• SHORT PROBLEM
Can you repeat the rows below, substituting "UI agent" for each "GUI agent" and keeping everything else unchanged?
** Begin **
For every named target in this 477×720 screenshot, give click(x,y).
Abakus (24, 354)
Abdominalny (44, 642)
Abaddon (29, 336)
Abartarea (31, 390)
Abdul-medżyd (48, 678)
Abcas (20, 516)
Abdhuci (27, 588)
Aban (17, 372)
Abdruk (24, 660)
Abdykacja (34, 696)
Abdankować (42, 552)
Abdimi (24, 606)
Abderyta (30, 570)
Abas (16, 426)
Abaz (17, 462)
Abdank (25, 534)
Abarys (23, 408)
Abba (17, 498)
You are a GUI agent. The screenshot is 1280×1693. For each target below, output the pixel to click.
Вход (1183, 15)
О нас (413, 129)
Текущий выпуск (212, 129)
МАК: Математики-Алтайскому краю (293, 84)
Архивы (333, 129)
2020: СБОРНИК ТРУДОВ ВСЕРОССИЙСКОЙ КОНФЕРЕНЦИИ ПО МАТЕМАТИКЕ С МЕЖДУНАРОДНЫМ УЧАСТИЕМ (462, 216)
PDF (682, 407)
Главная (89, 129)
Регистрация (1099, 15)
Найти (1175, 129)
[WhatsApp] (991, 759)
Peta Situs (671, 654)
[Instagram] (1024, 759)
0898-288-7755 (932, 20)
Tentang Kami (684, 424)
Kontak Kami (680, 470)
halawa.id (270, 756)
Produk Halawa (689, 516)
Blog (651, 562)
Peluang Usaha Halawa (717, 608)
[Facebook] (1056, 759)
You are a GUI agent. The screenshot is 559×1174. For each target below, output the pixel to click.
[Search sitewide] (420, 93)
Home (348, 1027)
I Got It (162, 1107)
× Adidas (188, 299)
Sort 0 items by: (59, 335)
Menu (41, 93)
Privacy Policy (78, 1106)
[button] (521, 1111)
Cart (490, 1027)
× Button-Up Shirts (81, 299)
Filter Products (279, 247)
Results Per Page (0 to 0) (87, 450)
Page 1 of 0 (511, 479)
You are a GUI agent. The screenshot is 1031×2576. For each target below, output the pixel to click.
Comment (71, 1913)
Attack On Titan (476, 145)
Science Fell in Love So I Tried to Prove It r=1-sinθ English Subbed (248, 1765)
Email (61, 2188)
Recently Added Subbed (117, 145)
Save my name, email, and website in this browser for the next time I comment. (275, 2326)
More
** End **
• ANSWER IN FULL
For every named target in this 477×720 screenshot, give click(x,y).
Abakus (24, 354)
Abdominalny (44, 642)
Abaddon (29, 336)
Abartarea (31, 390)
Abdul-medżyd (48, 678)
Abcas (20, 516)
Abdhuci (27, 588)
Aban (17, 372)
Abdruk (24, 660)
Abdykacja (34, 696)
Abdankować (42, 552)
Abdimi (24, 606)
Abderyta (30, 570)
Abas (16, 426)
Abaz (17, 462)
Abdank (25, 534)
Abarys (23, 408)
Abba (17, 498)
You are a UI agent. The screenshot is 1280×1693. For each target below, output the pixel to click.
Вход (1183, 15)
О нас (413, 129)
Текущий выпуск (212, 129)
МАК: Математики-Алтайскому краю (293, 84)
Архивы (333, 129)
2020: СБОРНИК ТРУДОВ ВСЕРОССИЙСКОЙ КОНФЕРЕНЦИИ ПО МАТЕМАТИКЕ С МЕЖДУНАРОДНЫМ УЧАСТИЕМ (462, 216)
PDF (682, 407)
Главная (89, 129)
Регистрация (1099, 15)
Найти (1175, 129)
[WhatsApp] (991, 759)
Peta Situs (671, 654)
[Instagram] (1024, 759)
0898-288-7755 (932, 20)
Tentang Kami (684, 424)
Kontak Kami (680, 470)
halawa.id (270, 756)
Produk Halawa (689, 516)
Blog (651, 562)
Peluang Usaha Halawa (717, 608)
[Facebook] (1056, 759)
You are a UI agent. The screenshot is 559×1174. For each target below, output the pixel to click.
[Search sitewide] (420, 93)
Home (348, 1027)
I Got It (162, 1107)
× Adidas (188, 299)
Sort 0 items by: (59, 335)
Menu (41, 93)
Privacy Policy (78, 1106)
[button] (521, 1111)
Cart (490, 1027)
× Button-Up Shirts (81, 299)
Filter Products (279, 247)
Results Per Page (0 to 0) (87, 450)
Page 1 of 0 (511, 479)
You are a UI agent. The screenshot is 1031×2576. For each target below, output the pixel to click.
Comment (71, 1913)
Attack On Titan (476, 145)
Science Fell in Love So I Tried to Prove It r=1-sinθ English Subbed (248, 1765)
Email (61, 2188)
Recently Added Subbed (117, 145)
Save my name, email, and website in this browser for the next time I comment. (275, 2326)
More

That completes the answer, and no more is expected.